A Physically-Based and Distributed Tool for Modeling the Hydrological and Mechanical Processes of Shallow Landslides

Wednesday, 16 December 2015: 13:40
309 (Moscone South)
Elisa Arnone1, Leonardo Valerio Noto1, Yannis G Dialynas2, Domenico Caracciolo1 and Rafael L Bras3, (1)University of Palermo, Palermo, Italy, (2)Georgia Institute of Technology Main Campus, Civil and Environmental Engineering, Atlanta, GA, United States, (3)Georgia Tech, Atlanta, GA, United States
This work presents the capabilities of a model, i.e. the tRIBS-VEGGIE-Landslide, in two different versions, i.e. developed within a probabilistic framework and coupled with a root cohesion module. The probabilistic model treats geotechnical and soil retention curve parameters as random variables across the basin and estimates theoretical probability distributions of slope stability and the associated “factor of safety” commonly used to describe the occurrence of shallow landslides. The derived distributions are used to obtain the spatio-temporal dynamics of probability of failure, conditioned on soil moisture dynamics at each watershed location. The framework has been tested in the Luquillo Experimental Forest (Puerto Rico) where shallow landslides are common. In particular, the methodology was used to evaluate how the spatial and temporal patterns of precipitation, whose variability is significant over the basin, affect the distribution of probability of failure.

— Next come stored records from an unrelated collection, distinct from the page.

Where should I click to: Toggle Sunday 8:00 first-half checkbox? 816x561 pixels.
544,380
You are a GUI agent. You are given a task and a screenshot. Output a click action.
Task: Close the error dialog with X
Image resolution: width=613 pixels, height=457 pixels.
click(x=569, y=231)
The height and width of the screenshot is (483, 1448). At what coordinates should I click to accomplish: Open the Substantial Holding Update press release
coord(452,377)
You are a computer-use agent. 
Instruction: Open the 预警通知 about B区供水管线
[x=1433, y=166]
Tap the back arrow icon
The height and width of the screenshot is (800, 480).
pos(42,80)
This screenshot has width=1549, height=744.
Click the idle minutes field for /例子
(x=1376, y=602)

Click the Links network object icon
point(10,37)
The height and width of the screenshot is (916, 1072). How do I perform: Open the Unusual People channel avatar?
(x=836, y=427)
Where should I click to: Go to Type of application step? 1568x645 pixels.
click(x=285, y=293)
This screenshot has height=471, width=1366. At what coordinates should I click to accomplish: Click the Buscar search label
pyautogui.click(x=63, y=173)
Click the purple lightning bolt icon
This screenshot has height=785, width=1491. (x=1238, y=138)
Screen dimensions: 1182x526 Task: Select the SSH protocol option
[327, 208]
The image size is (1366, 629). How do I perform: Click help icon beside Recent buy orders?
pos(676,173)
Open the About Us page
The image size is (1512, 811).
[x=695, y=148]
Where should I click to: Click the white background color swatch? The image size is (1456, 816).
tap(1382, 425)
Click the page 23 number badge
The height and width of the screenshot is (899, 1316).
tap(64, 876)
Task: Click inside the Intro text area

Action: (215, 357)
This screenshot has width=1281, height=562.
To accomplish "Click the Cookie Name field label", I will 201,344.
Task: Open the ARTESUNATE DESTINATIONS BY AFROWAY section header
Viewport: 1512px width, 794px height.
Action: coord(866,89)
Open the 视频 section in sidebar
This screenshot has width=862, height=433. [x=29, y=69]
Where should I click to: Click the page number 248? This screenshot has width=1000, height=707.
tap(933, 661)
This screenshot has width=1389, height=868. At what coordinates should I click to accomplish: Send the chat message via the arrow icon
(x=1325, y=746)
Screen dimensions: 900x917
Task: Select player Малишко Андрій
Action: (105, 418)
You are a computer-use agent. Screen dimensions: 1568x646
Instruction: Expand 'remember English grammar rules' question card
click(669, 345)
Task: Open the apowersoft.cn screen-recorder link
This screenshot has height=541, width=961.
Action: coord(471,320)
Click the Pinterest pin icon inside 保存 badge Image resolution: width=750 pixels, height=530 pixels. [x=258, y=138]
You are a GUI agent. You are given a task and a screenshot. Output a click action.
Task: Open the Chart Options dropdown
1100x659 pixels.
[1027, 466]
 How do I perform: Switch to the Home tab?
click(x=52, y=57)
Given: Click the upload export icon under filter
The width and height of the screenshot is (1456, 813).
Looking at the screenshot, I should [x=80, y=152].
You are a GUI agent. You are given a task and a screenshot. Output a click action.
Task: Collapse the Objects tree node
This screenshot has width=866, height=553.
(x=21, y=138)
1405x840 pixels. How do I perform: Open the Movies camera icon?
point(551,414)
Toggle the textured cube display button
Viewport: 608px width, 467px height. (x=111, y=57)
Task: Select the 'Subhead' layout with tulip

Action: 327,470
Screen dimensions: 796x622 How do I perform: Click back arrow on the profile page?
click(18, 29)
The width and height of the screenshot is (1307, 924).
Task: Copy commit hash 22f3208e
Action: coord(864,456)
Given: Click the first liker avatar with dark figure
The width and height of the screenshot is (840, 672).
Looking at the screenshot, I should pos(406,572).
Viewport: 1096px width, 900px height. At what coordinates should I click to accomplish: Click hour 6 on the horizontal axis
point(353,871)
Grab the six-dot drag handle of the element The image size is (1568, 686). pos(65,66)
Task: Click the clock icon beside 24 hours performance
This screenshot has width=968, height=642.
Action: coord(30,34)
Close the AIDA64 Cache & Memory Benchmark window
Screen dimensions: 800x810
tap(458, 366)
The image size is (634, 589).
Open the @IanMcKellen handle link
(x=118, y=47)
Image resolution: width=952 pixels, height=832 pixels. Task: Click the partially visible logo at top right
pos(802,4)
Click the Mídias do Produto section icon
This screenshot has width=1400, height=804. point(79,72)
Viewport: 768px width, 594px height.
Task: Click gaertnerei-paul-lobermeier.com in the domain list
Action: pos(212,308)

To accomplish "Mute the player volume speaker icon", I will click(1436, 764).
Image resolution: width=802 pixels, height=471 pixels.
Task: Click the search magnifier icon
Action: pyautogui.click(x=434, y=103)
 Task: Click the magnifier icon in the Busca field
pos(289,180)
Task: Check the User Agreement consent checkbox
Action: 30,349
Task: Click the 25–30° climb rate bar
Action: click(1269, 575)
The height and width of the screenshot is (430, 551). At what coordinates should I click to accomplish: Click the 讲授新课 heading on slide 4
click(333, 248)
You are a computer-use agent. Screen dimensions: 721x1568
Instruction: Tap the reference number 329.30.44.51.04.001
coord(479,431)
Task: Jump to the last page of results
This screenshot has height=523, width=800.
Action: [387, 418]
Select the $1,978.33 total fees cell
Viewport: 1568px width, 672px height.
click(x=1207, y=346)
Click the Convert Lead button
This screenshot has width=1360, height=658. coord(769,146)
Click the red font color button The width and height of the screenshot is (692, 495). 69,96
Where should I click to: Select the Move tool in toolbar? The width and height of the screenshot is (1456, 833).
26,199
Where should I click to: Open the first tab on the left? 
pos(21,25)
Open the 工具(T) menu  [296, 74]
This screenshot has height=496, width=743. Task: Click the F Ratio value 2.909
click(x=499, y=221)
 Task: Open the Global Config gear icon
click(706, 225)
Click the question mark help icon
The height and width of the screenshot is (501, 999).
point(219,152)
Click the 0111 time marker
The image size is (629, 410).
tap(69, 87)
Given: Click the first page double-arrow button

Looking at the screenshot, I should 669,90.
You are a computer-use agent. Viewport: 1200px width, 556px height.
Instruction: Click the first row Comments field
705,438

Another version of the model accounts for the additional cohesion exerted by vegetation roots. The approach is to use the Fiber Bundle Model (FBM) framework that allows for the evaluation of the root strength as a function of the stress-strain relationships of bundles of fibers. The model requires the knowledge of the root architecture to evaluate the additional reinforcement from each root diameter class. The root architecture is represented with a branching topology model based on Leonardo’s rule. The methodology has been tested on a simple case study to explore the role of both hydrological and mechanical root effects. Results demonstrate that the effects of root water uptake can at times be more significant than the mechanical reinforcement; and that the additional resistance provided by roots depends heavily on the vegetation root structure and length.